# [What to do]
Transcribe the data without any change, starting at the line containing "Screen dimensions: 1085x833" and ending at the line containing "point(972,15)", with both of those lines included.

# [Data extract]

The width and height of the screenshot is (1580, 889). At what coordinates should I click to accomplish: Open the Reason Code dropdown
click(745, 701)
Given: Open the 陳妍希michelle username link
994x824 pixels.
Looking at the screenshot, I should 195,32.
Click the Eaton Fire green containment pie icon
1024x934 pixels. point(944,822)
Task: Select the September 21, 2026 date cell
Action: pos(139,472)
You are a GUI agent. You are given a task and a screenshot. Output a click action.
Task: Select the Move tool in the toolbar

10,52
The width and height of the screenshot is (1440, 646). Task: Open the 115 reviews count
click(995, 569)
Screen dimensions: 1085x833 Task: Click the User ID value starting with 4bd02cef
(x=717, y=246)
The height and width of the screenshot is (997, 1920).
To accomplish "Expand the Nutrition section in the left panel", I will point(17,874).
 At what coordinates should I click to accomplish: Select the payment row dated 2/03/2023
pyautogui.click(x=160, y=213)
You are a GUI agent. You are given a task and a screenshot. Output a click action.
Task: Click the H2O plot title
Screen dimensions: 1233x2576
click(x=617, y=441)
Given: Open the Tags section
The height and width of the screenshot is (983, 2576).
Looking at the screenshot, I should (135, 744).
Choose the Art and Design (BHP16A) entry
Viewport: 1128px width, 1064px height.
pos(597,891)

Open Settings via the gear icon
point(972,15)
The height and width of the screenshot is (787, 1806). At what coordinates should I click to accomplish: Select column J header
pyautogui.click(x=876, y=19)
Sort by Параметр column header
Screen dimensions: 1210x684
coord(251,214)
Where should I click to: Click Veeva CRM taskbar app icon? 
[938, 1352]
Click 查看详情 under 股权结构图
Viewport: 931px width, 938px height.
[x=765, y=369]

# [Output for this task]
Screen dimensions: 1085x833 Task: Click the User ID value starting with 4bd02cef
(x=717, y=246)
The height and width of the screenshot is (997, 1920).
To accomplish "Expand the Nutrition section in the left panel", I will point(17,874).
 At what coordinates should I click to accomplish: Select the payment row dated 2/03/2023
pyautogui.click(x=160, y=213)
You are a GUI agent. You are given a task and a screenshot. Output a click action.
Task: Click the H2O plot title
Screen dimensions: 1233x2576
click(x=617, y=441)
Given: Open the Tags section
The height and width of the screenshot is (983, 2576).
Looking at the screenshot, I should (135, 744).
Choose the Art and Design (BHP16A) entry
Viewport: 1128px width, 1064px height.
pos(597,891)

Open Settings via the gear icon
point(972,15)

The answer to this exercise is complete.